- Task A: In the post on the Roberts ObamaCare decision, why does the author doubt the theory that Roberts ruled as he did to protect the dignity of the Court?
- Task B:
Answer these questions from the post on the Roberts ObamaCare decision:
(i) Which two men does it name as roots of the judicial philosophy Roberts reached back to?
(ii) On what occasion did Roberts describe his belief as judicial modesty?
(iii) Under which constitutional power did Roberts find the health insurance mandate lawful?
- Task C: Can you carry the post on the Roberts ObamaCare decision forward from its final sentence?

- Extracted text:
The Roberts ObamaCare Decision: The Epitome Of Judicial Restraint
In his ruling on the ObamaCare cases, Chief Justices Roberts reached back to a judicial philosophy with roots in men like Oliver Wendell Holmes, Jr. and Felix Frankfurter.
One of the biggest subjects of speculation over the past day has been the question of how Chief Justice Roberts ended up in a majority with the Supreme Court’s four liberal members and making a ruling that upheld the Constitutionality of the Affordable Care Act while his four conservative colleagues (and swing vote Anthony Kennedy) were on the other side. Some have speculated that Roberts did this to protect the dignity of the Court, but that would require one to believe that Roberts knowingly signed on to an opinion he didn’t agree with for political reasons. Even if one believes that the Justices are, in some sense, political actors, it’s a stretch to argue that they take positions they disagree with for political reasons. Others have speculated that Roberts switched his vote for some reason. And, some of the crazier people on the right have even suggested that Roberts was threatened somehow by some unknown force. In the end, only the Chief Justice can explain his reasons for how he voted in this case, but, Damon Root offers this explanation:
Chief Justice John Roberts also believes in judicial restraint, or judicial modesty, as he described it during his 2005 Senate confirmation hearings, and that belief came shining through yesterday in his majority opinion in National Federation of Independent Business v. Sebelius. Although Roberts rejected the Obama administration’s novel claim that Congress may force Americans to buy health insurance as part of its power to regulate interstate commerce, he nonetheless found the health insurance mandate to be lawful under a different constitutional provision, Congress’ power to “lay and collect taxes.”

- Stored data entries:
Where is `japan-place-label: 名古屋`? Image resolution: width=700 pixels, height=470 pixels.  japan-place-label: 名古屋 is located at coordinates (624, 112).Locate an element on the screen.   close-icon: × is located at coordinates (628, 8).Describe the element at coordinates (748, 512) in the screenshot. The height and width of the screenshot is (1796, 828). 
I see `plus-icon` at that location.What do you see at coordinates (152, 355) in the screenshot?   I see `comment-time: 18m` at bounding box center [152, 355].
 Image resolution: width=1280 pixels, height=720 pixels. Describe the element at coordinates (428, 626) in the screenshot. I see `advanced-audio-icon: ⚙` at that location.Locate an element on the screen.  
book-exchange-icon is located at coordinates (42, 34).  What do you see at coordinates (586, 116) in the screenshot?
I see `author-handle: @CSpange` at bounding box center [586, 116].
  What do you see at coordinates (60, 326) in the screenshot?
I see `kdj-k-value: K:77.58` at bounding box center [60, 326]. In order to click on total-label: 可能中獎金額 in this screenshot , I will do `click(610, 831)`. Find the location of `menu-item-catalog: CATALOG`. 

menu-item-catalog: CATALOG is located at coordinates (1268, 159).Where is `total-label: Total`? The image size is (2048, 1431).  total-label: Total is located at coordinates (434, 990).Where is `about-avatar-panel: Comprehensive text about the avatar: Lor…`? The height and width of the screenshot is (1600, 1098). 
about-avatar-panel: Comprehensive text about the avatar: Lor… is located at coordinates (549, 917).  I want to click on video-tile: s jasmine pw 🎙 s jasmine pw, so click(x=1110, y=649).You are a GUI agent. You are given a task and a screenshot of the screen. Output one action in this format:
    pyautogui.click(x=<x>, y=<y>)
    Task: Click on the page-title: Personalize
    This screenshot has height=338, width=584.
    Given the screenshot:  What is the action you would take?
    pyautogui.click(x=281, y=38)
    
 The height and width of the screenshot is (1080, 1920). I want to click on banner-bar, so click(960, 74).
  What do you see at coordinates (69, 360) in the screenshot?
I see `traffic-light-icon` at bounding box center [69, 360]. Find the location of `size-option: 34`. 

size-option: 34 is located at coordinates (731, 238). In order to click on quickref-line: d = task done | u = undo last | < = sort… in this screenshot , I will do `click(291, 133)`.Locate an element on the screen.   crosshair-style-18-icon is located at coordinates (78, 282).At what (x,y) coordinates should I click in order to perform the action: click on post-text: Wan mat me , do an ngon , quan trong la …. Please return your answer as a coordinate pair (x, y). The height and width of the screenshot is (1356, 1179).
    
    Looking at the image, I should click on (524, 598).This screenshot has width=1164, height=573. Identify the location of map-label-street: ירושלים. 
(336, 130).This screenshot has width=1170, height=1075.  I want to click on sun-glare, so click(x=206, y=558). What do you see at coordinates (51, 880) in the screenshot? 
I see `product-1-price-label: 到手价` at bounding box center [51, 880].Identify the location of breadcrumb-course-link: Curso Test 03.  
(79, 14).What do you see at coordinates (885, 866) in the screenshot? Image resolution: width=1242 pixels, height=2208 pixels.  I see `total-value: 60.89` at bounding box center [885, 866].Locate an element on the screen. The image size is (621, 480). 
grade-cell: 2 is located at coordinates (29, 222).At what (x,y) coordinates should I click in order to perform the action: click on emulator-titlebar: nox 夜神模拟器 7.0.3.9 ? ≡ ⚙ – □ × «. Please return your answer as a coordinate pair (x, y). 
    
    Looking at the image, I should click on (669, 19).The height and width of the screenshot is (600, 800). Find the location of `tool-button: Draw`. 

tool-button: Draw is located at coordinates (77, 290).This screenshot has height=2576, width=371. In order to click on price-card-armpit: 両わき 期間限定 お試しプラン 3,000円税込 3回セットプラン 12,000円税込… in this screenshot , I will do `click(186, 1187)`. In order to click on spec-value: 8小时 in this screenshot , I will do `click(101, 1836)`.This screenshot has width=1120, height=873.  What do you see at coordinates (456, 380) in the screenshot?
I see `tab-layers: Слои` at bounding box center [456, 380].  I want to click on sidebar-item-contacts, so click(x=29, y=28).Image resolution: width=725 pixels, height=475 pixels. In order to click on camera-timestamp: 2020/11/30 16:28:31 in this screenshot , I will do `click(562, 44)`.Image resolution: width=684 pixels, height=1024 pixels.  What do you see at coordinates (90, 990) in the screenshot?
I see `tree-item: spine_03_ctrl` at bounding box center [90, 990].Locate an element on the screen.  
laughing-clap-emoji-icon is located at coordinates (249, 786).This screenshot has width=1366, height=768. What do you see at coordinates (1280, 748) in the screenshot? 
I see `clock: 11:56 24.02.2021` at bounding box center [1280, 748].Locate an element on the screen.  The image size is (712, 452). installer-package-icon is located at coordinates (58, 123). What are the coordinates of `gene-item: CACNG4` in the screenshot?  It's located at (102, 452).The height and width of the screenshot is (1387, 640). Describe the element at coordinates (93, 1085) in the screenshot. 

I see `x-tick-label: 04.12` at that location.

- Response A: Accepting that theory would mean believing Roberts knowingly joined an opinion he disagreed with for political reasons. The author argues that even if the Justices are in some sense political actors, it is a stretch to say they take positions they disagree with for political reasons.

- Response B:
(i) Oliver Wendell Holmes, Jr. and Felix Frankfurter.
(ii) His 2005 Senate confirmation hearings.
(iii) Congress' power to "lay and collect taxes."

- Response C:
“The text of a statute can sometimes have more than one possible meaning,” Roberts wrote, before proceeding to embrace the only possible meaning that would allow the statute to survive. “The Government asks us to interpret the mandate as imposing a tax, if it would otherwise violate the Constitution,” he continued. “Granting the Act the full measure of deference owed to federal statutes, it can be so read.”
And so judicial restraint reared its head. In fact, as an authority for his deferential maneuvering, Roberts turned to none other than Justice Holmes, citing the famous jurist’s concurring opinion in the 1928 case of Blodgett v. Holden, which declared, “between two possible interpretations of a statute, by one of which it would be unconstitutional and by the other valid, our plain duty is to adopt that which will save the Act.”
In other words, the tie goes to the government.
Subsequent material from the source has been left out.